━━━━━ Extracted material

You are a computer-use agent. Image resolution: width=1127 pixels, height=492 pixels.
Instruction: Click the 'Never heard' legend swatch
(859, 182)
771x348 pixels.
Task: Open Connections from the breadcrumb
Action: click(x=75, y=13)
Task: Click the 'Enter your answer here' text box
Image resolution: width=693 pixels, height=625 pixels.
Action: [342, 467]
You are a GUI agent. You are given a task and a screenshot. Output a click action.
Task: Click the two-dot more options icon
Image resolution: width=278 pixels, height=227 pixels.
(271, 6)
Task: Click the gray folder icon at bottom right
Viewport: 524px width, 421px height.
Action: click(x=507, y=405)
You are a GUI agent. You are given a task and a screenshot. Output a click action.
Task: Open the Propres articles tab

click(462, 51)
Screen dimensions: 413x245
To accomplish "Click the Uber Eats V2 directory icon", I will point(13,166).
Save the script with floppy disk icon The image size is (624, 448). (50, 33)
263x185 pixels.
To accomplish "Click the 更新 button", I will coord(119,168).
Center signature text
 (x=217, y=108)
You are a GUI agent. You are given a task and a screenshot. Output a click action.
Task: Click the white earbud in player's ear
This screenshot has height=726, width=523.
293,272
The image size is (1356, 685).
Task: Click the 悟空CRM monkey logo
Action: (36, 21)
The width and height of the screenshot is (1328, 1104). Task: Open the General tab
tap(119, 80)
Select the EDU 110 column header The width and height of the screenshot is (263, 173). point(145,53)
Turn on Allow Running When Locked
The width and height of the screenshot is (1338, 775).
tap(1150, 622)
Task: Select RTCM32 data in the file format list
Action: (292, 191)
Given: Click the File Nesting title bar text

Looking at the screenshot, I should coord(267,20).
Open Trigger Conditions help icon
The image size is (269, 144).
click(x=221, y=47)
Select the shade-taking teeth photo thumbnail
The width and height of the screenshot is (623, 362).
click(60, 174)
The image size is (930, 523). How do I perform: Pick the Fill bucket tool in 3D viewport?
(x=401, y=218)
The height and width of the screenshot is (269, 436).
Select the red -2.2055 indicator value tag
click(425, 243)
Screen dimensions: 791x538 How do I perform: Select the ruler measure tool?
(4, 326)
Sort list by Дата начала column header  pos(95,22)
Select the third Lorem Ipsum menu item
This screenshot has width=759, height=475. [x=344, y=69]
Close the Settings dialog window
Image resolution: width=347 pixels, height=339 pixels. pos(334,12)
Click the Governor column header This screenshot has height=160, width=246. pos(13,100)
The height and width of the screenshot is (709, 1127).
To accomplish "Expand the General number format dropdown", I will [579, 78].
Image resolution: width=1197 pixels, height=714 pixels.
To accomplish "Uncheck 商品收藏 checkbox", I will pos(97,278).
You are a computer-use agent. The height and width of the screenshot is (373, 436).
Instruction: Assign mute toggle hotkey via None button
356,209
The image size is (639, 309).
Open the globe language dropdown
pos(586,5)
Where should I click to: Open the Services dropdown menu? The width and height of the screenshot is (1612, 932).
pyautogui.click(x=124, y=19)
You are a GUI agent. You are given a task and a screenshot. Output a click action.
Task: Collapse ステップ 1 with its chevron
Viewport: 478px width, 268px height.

━━━━━━━━━━

# Instructions for the task
Write down every record shown above precisely.

# The completed task
You are a computer-use agent. Image resolution: width=1127 pixels, height=492 pixels.
Instruction: Click the 'Never heard' legend swatch
(859, 182)
771x348 pixels.
Task: Open Connections from the breadcrumb
Action: click(x=75, y=13)
Task: Click the 'Enter your answer here' text box
Image resolution: width=693 pixels, height=625 pixels.
Action: [342, 467]
You are a GUI agent. You are given a task and a screenshot. Output a click action.
Task: Click the two-dot more options icon
Image resolution: width=278 pixels, height=227 pixels.
(271, 6)
Task: Click the gray folder icon at bottom right
Viewport: 524px width, 421px height.
Action: click(x=507, y=405)
You are a GUI agent. You are given a task and a screenshot. Output a click action.
Task: Open the Propres articles tab

click(462, 51)
Screen dimensions: 413x245
To accomplish "Click the Uber Eats V2 directory icon", I will point(13,166).
Save the script with floppy disk icon The image size is (624, 448). (50, 33)
263x185 pixels.
To accomplish "Click the 更新 button", I will coord(119,168).
Center signature text
 (x=217, y=108)
You are a GUI agent. You are given a task and a screenshot. Output a click action.
Task: Click the white earbud in player's ear
This screenshot has height=726, width=523.
293,272
The image size is (1356, 685).
Task: Click the 悟空CRM monkey logo
Action: (36, 21)
The width and height of the screenshot is (1328, 1104). Task: Open the General tab
tap(119, 80)
Select the EDU 110 column header The width and height of the screenshot is (263, 173). point(145,53)
Turn on Allow Running When Locked
The width and height of the screenshot is (1338, 775).
tap(1150, 622)
Task: Select RTCM32 data in the file format list
Action: (292, 191)
Given: Click the File Nesting title bar text

Looking at the screenshot, I should coord(267,20).
Open Trigger Conditions help icon
The image size is (269, 144).
click(x=221, y=47)
Select the shade-taking teeth photo thumbnail
The width and height of the screenshot is (623, 362).
click(60, 174)
The image size is (930, 523). How do I perform: Pick the Fill bucket tool in 3D viewport?
(x=401, y=218)
The height and width of the screenshot is (269, 436).
Select the red -2.2055 indicator value tag
click(425, 243)
Screen dimensions: 791x538 How do I perform: Select the ruler measure tool?
(4, 326)
Sort list by Дата начала column header  pos(95,22)
Select the third Lorem Ipsum menu item
This screenshot has width=759, height=475. [x=344, y=69]
Close the Settings dialog window
Image resolution: width=347 pixels, height=339 pixels. pos(334,12)
Click the Governor column header This screenshot has height=160, width=246. pos(13,100)
The height and width of the screenshot is (709, 1127).
To accomplish "Expand the General number format dropdown", I will [579, 78].
Image resolution: width=1197 pixels, height=714 pixels.
To accomplish "Uncheck 商品收藏 checkbox", I will pos(97,278).
You are a computer-use agent. The height and width of the screenshot is (373, 436).
Instruction: Assign mute toggle hotkey via None button
356,209
The image size is (639, 309).
Open the globe language dropdown
pos(586,5)
Where should I click to: Open the Services dropdown menu? The width and height of the screenshot is (1612, 932).
pyautogui.click(x=124, y=19)
You are a GUI agent. You are given a task and a screenshot. Output a click action.
Task: Collapse ステップ 1 with its chevron
Viewport: 478px width, 268px height.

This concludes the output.